Médecine du sport
Cryothérapie : les experts sont sceptiques sur ses bienfaits
Si la cryothérapie corps entier est de plus en plus populaire, les bienfaits de cette méthode restent encore à prouver, selon un récent rapport de l'inserm.
- jacoblund/iStock
Cela fait des milliers d’années que le froid est utilisé en médecine pour lutter contre les douleurs et l’inflammation. La cryothérapie corps entier, qui consiste à exposer l’organisme pendant deux à trois minutes à un froid intense allant de -110 à -170 °C, est pratiquée depuis l’Antiquité sous forme de bain froid.
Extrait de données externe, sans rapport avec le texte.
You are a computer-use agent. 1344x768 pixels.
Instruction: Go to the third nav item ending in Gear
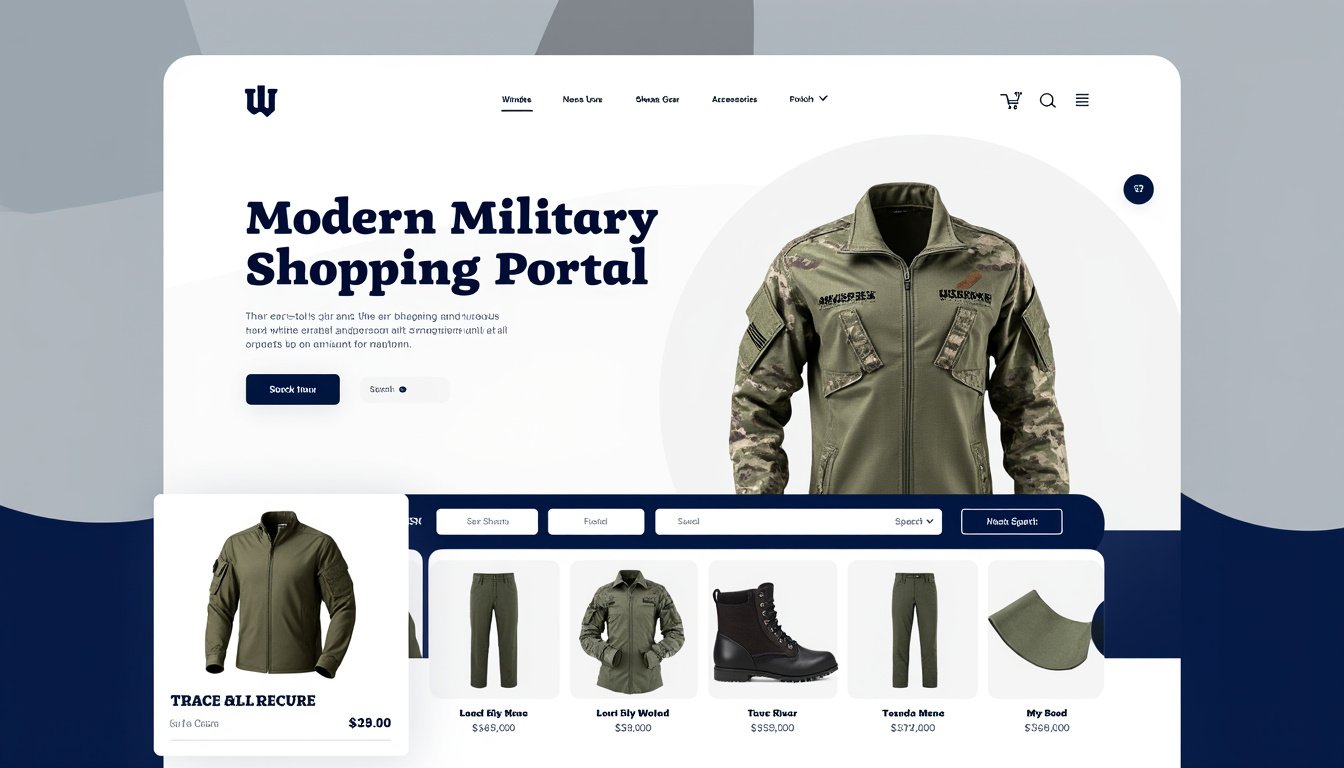click(x=657, y=99)
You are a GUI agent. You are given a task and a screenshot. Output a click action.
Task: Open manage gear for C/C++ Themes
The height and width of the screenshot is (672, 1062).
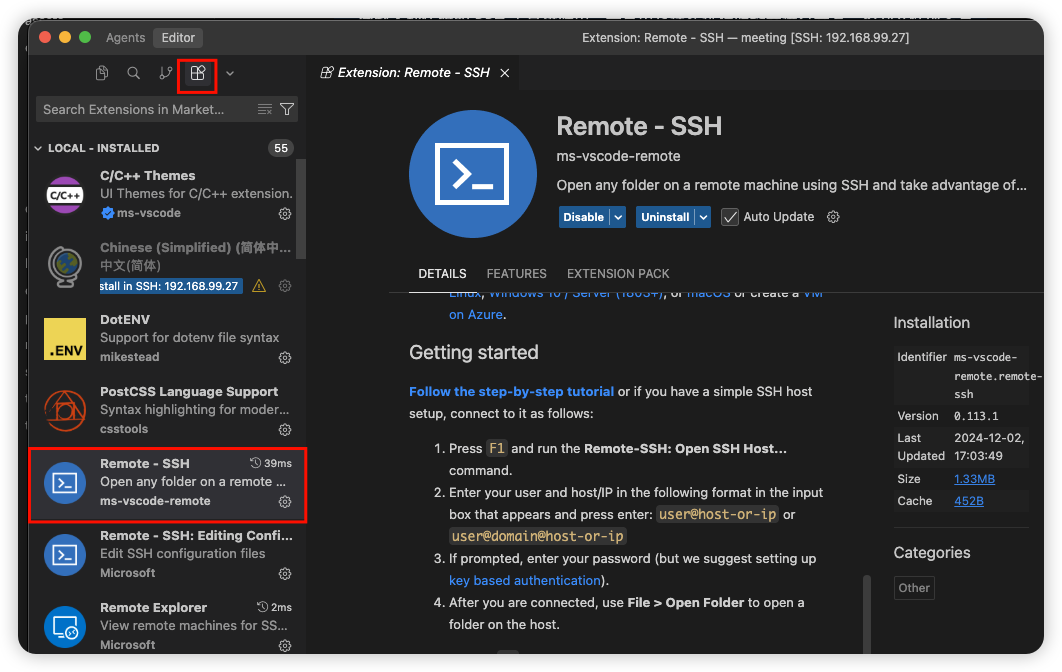pyautogui.click(x=285, y=214)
Mais depuis les années 70, l’application de jets froid ou de vessie de glace a commencé à se populariser, notamment auprès des athlètes afin de prévenir ou de traiter les douleurs musculaires après l’exercice.
Toutefois, depuis quelques années, cette pratique est de plus en plus suggérée afin de prendre en charge des maladies inflammatoires (rhumatismes…) ou neurologiques. Certains centres de thalassothérapie en proposent même pour aider leur clientèle à mieux dormir. Pourtant, malgré sa popularité grandissante, cette méthode n’est pas sans risque et ses bienfaits discutables, alertent des chercheurs de l’Inserm dans un rapport paru début septembre.
Des mécanismes mal connus
"Des mécanismes biologiques sont régulièrement proposés pour expliquer l’effet bénéfique du froid sur le corps. Ces explications sont diversement convaincantes et ne sont, en tous cas, pas suffisantes", notent les scientifiques dans leur rapport intitulé Evaluation de l’efficacité et de la sécurité de la cryothérapie du corps entier à visée thérapeutique.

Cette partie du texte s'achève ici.